И придут наши дети (Юрик) - страница 9

. Не морочь себе голову, мысленно обращается Прокоп к певцу, ты не один такой, у кого нет хлопот с женщинами. Катя Гдовинова — вот причина всех этих кризисов, недоразумений и сомнений, хотя моя жена даже не подозревает о ее существовании. Катя Гдовинова, если хочешь знать, милый Рэй, глупая, эмансипированная молодая женщина, моя любовница, редактор отдела культуры «Форума». Когда мы занимаемся любовью, она царапает мне спину длинными ногтями, она пьет залпом пиво и курит крепкие сигареты без фильтра, после которых глухо и хрипло кашляет, сплевывая в умывальник. А какие, собственно, сигареты она курит — «Детву» или «Быстрицу»? Она заставляет меня читать невыразимо скучного Марселя Пруста или еще более нудного Джеймса Джойса и прочую снобистскую литературу, а после нашей близости ей хочется знать, был ли Верлен гомосексуалистом и действительно ли Штур терпеть не мог Калинчака, а заодно и Гурбана, как это утверждает Минач в «Горячем пепле». Милый Рэй, это — истеричка с замашками гетеры, нежный вампир, интеллектуалка с манерами блатняжки, так что ты, милый Чарльз, не жалуйся.

Прокоп сидел неподвижно, положив руки на стол, и во всем его облике сквозила усталость от еще только начинающегося дня. Он весь был охвачен какой-то зыбкой грустью, на него напало отупение, и он медленно, почти сонно пытался сосредоточиться на мыслях, которые лениво тащились у него в голове, словно улитки по мокрой траве, оставляя за собой почти неразличимые следы. Эта неподвижность, это внутреннее небытие продолжалось, однако, недолго, в какое-то краткое мгновение в нем словно сконцентрировалась энергия, она собралась воедино и теперь разливалась по всему телу. Только спустя, наверное, минуту в его сознание проник скрипящий звук иглы, он встал и выключил проигрыватель.

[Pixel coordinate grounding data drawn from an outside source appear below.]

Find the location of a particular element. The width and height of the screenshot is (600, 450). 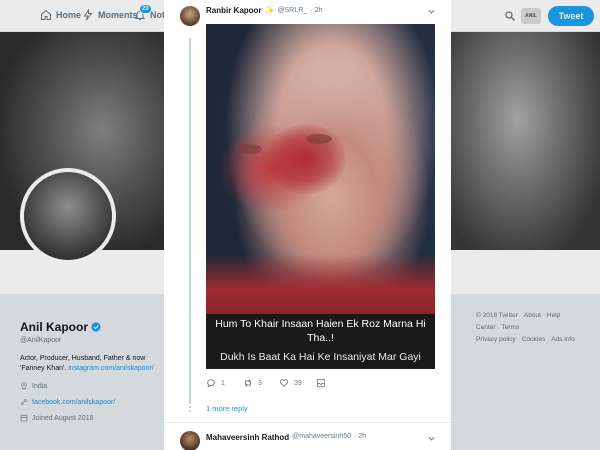

link-icon is located at coordinates (24, 402).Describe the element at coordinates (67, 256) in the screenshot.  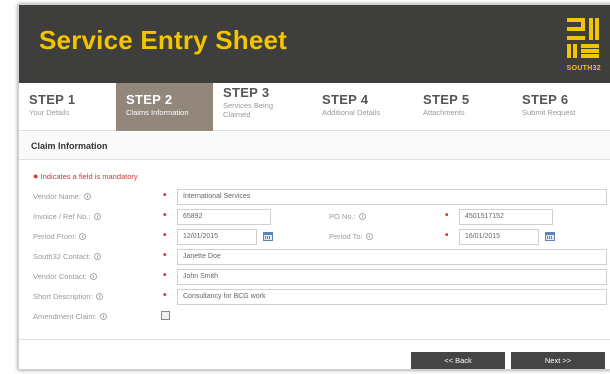
I see `south32-contact-label: South32 Contact:` at that location. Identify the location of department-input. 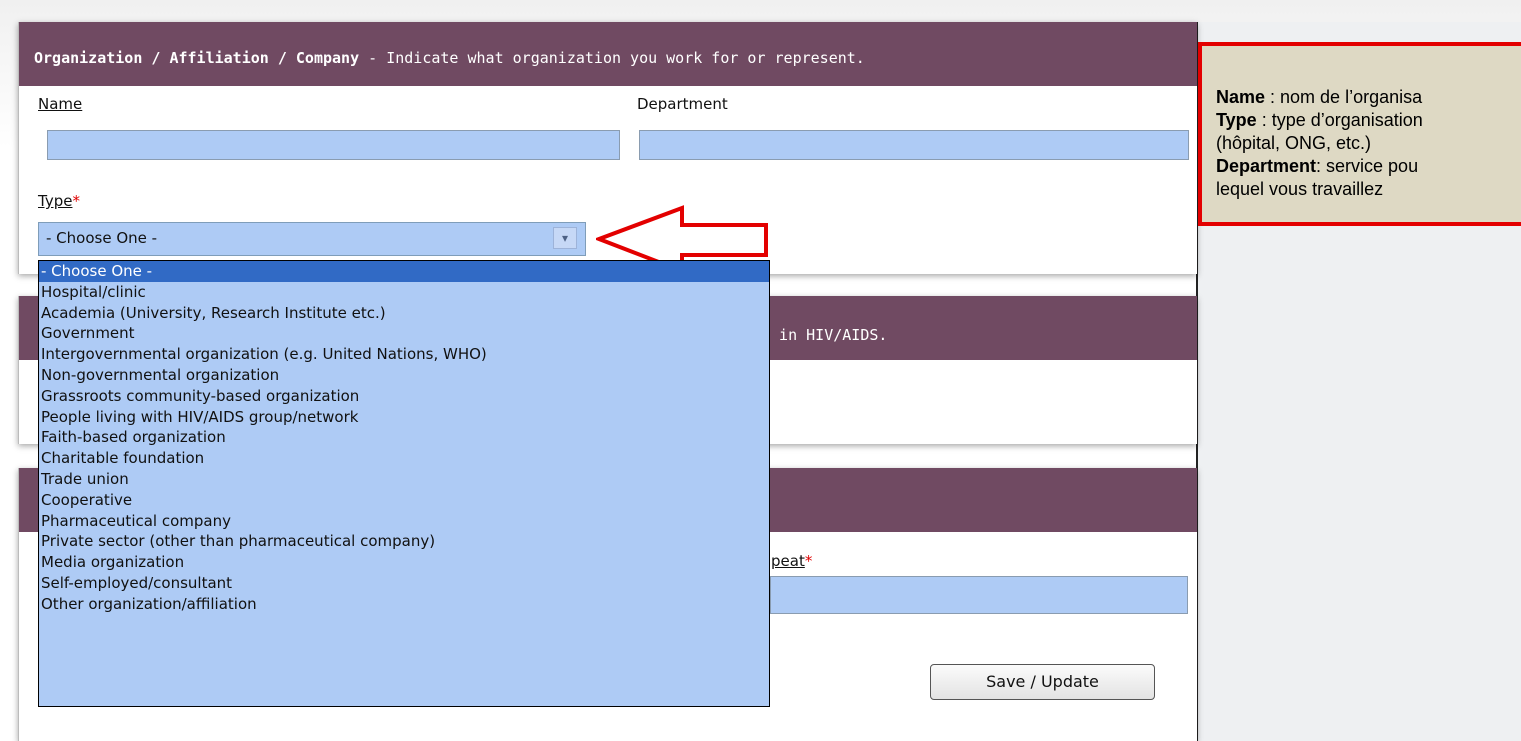
(914, 145).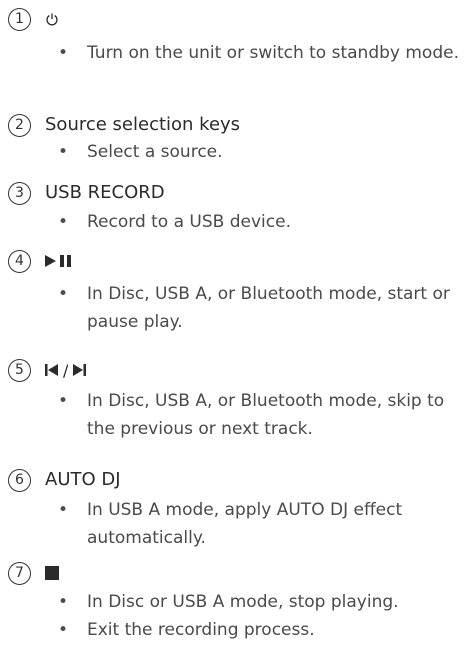  I want to click on play-pause-icon, so click(60, 261).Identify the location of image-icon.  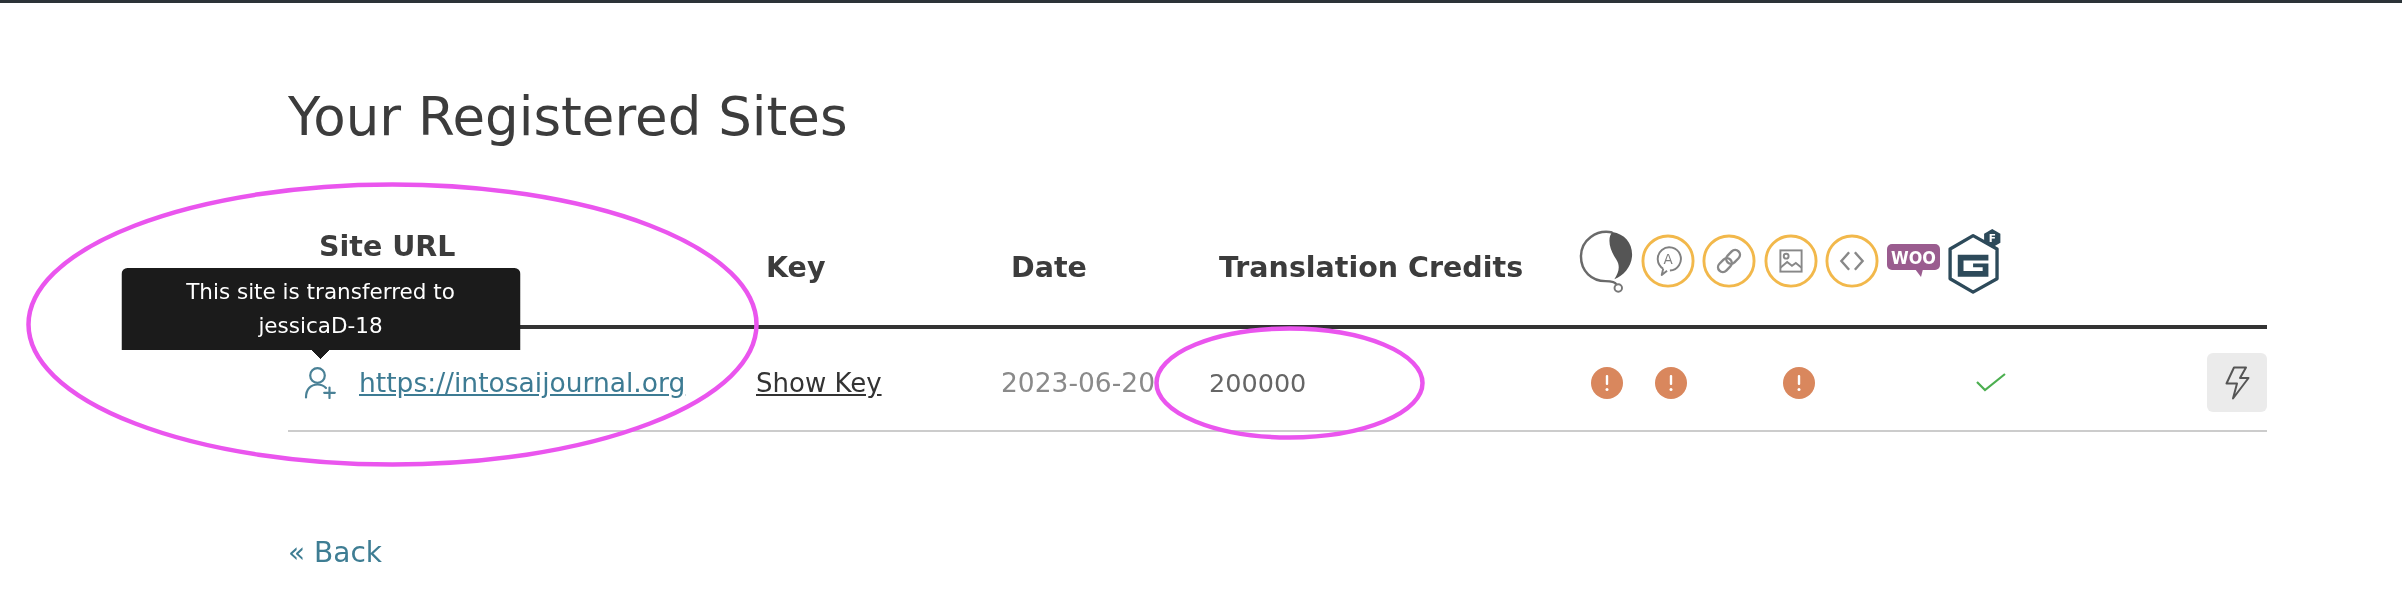
(1790, 260).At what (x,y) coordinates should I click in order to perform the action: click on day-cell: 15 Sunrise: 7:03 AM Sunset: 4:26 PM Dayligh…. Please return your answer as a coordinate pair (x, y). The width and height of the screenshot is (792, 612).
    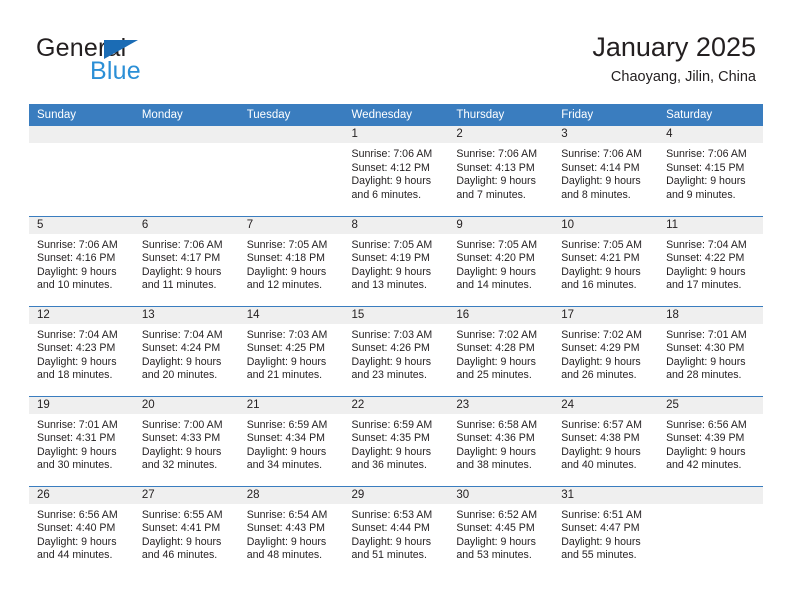
    Looking at the image, I should click on (396, 350).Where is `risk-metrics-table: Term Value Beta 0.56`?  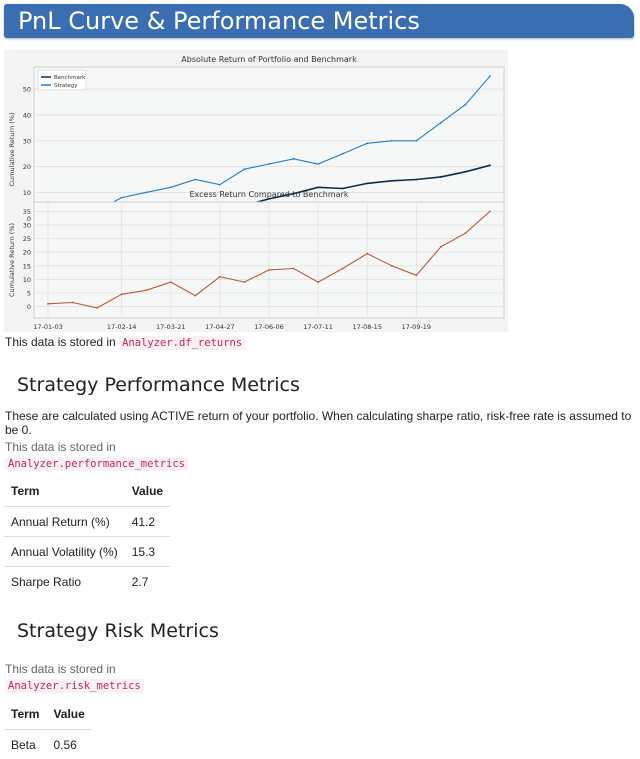
risk-metrics-table: Term Value Beta 0.56 is located at coordinates (48, 729).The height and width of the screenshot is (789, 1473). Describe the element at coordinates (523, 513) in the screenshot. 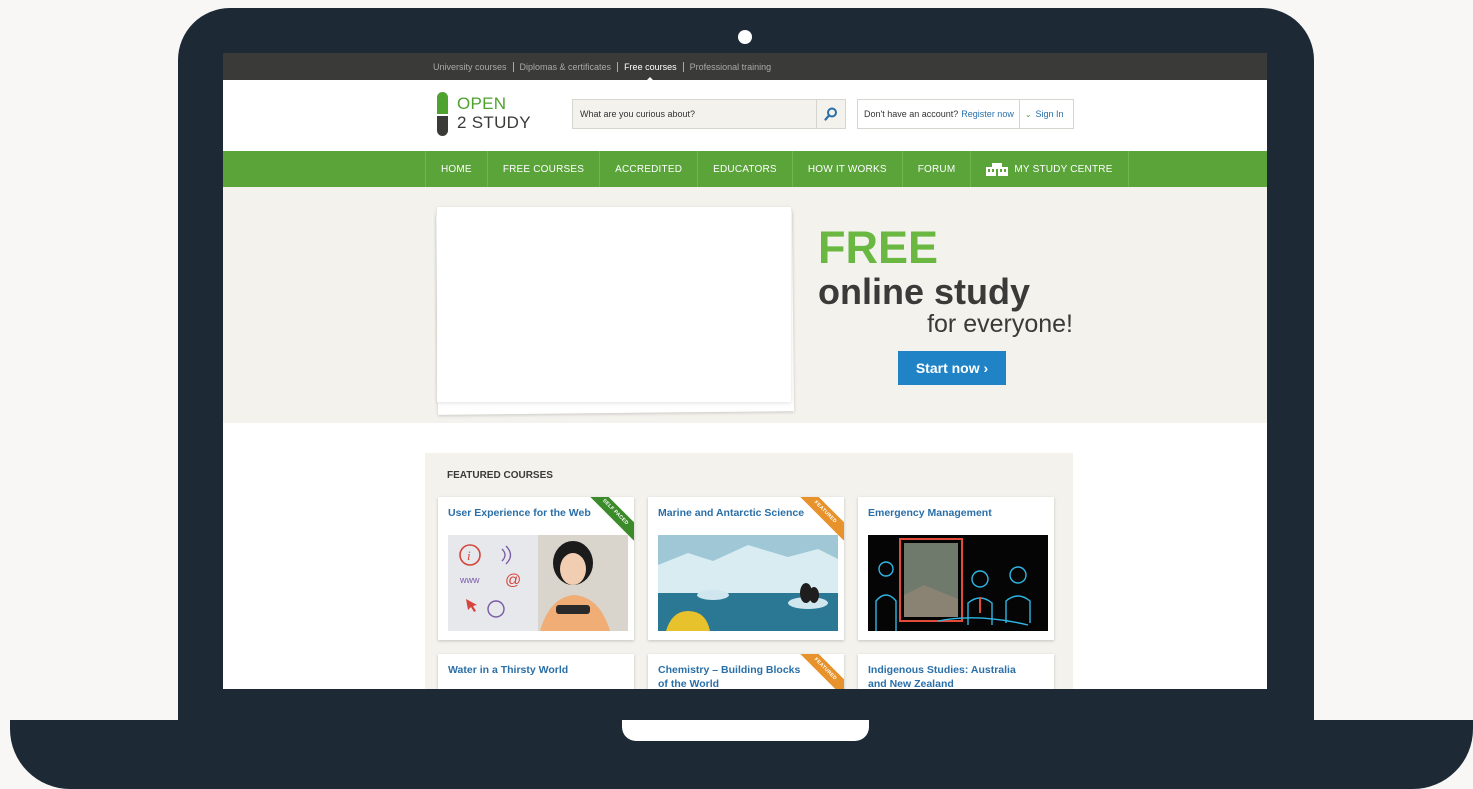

Он посмотрел на жену и с трудом подавил в себе желание поцеловать ее на прощание. И вместо поцелуя лишь неопределенно усмехнулся и вышел в коридор.

Солнце упиралось лучами в виноградные склоны Карловой Веси[2], отбрасывая длинные тени в долину, где стояли дома. В воздухе чувствовалось приближение грозы, она продвигалась к городу.

Он опять подумал о репортаже с комбината. Эта идея принадлежала не ему: недавно его пригласил к себе главный, и после обеда, за традиционной сигарой, над которой в «Форуме» все добродушно посмеивались, шеф пустился в рассуждения о защите окружающей среды, о воздухе, которым мы дышим, о воде, которую пьем, и о земле, на которой родится хлеб. Прокоп не мог понять, с чего это главный редактор делится с ним своими мыслями и почему так озабоченно и длинно говорит об окружающей среде. Он знал, что тот любит природу, что каждую пятницу смывается в горы, чтобы прочистить себе легкие и мозги, чтобы попить чистой водички из горных потоков. Он знал также, что между ним и этим усталым старым человеком возникло особое взаимопонимание, какое бывает у людей, настроенных на одну волну. Эта взаимная симпатия внешне никак не проявлялась, Михал Порубан вел себя по отношению к Прокопу так же, как и к любому другому в редакции: был в меру сдержан, корректен и строг, но в редкие минуты бешенства мог трахнуть кулаком по столу и ругаться, как сапожник. При этом Прокоп знал, что шеф любит его, что он делится с ним не только своими мыслями и планами, но и сомнениями. Он чувствовал, что знает главного редактора лучше, чем большинство его коллег, и что любит его больше, чем они, хоть иногда и злился на него. Есть нечто в человеческой природе, заставляющее бунтовать против признанных авторитетов, а иногда и посмеяться над ними, чтобы пощекотать собственное самолюбие.